Wireless fleet management

The successes and results achieved during the WFMS testing and an explanation of other security-related applications underway for this technology are delivered here by James H. Remer and Anthony T. Cerino.

The aviation industry has, for well over a decade, addressed the pending transition from barcode baggage tags to radio frequency identification (RFID) baggage tags to support both security and operational enhancements. To a lesser extent, the application of RFID to other ‘asset identification and tracking’ has addressed cargo, mail, personnel, travellers and all sorts of vehicle implementations. With the International Air Transport Association’s (IATA) recent approval of a ‘standard’ for interline RFID passive baggage tag systems (via the approval of Recommended Practice (RP) 1740c, in November 2005), some significant efforts can now shift towards RFID baggage roll-outs, in addition to more extensive development/evaluation of ‘non-baggage-only’ applications of RFID.

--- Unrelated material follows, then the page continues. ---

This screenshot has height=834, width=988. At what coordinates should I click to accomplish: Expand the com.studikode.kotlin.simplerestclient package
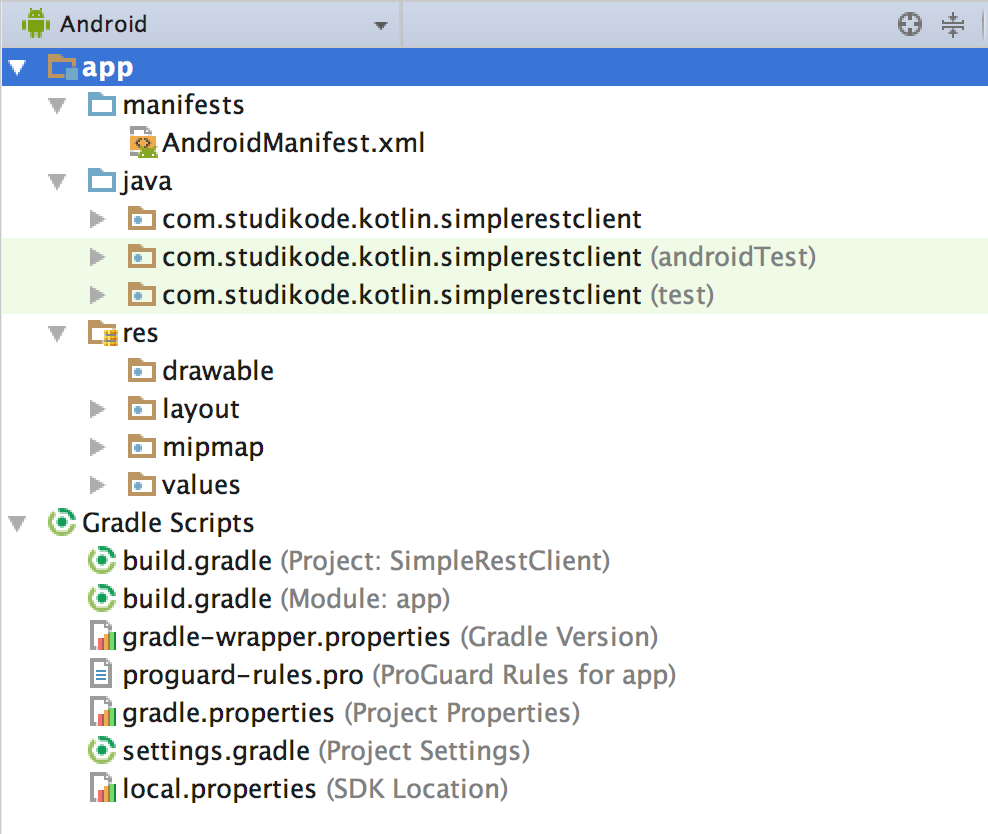pos(97,218)
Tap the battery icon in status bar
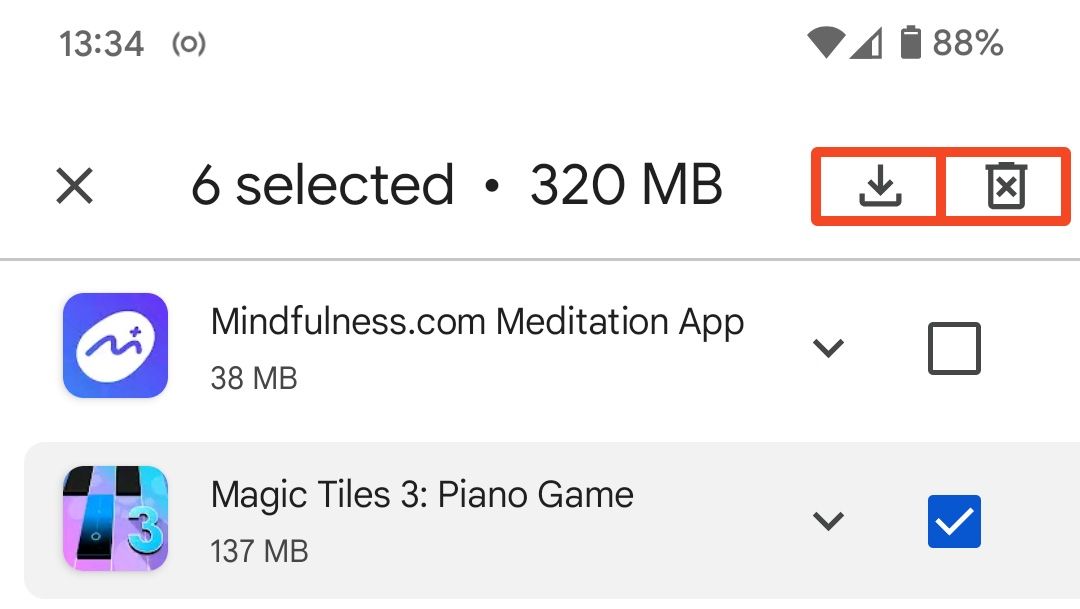 910,43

Commencing in 2002, the U.S. Transportation Security Administration (TSA), through its Transportation Security Laboratory at the Atlantic City International Airport, has engaged in evaluation of an active ‘900 MHz’ band RFID/Global Positioning System (GPS) combination technology, specifically designed to identify, locate, and track motorised vehicles traversing airport operations areas (AOA). This system recently completed three highly successful phases of testing, on a limited scale, at Newark, NJ’s Liberty International Airport (EWR). This Wireless Fleet Management System (WFMS -as it is officially titled) was originally designed primarily for commercial/industrial application but later developed with the DHS/TSA to incorporate significant additional security-focused functions.

The system

The ‘heart’ of the WFMS is the vehicle asset communicator (VAC), the unit which is integrated into each vehicle intended to be managed. The VAC installation necessitates connection to the vehicle’s ignition systems and, depending on the complement of features desired to be implemented, the VAC also ‘connects’ to other sensors and equipment to, for example, monitor collisions and validate approved drivers’ personal identification numbers (PINs) or biometrics. Via two-way wireless RF, each VAC independently communicates with the WFMS operator/control subsystem (a software component able to be installed on a standard PC or any other existing control centre computer) where operator assignments and other vehicle access/restriction data is inputted and stored. The VAC, if so desired, can also be commanded to perform a wide variety of functions, even in the absence of continuous RF connectivity with the command centre. A diagram of the overall WFMS configuration is shown below.

Security features

The WFMS, at the time the project commenced, represented the most robust and versatile system of its kind already in commercial use. The many features embedded within the original WFMS, coupled with the ‘expandability friendliness’ of the system, made it the ideal choice for port security applications as well. Specific tracking and security-related features evaluated were:

• geo-fencing (the ability to define ‘imaginary boundaries’ for any vehicle and alert or deactivate the vehicle if the boundary is breached)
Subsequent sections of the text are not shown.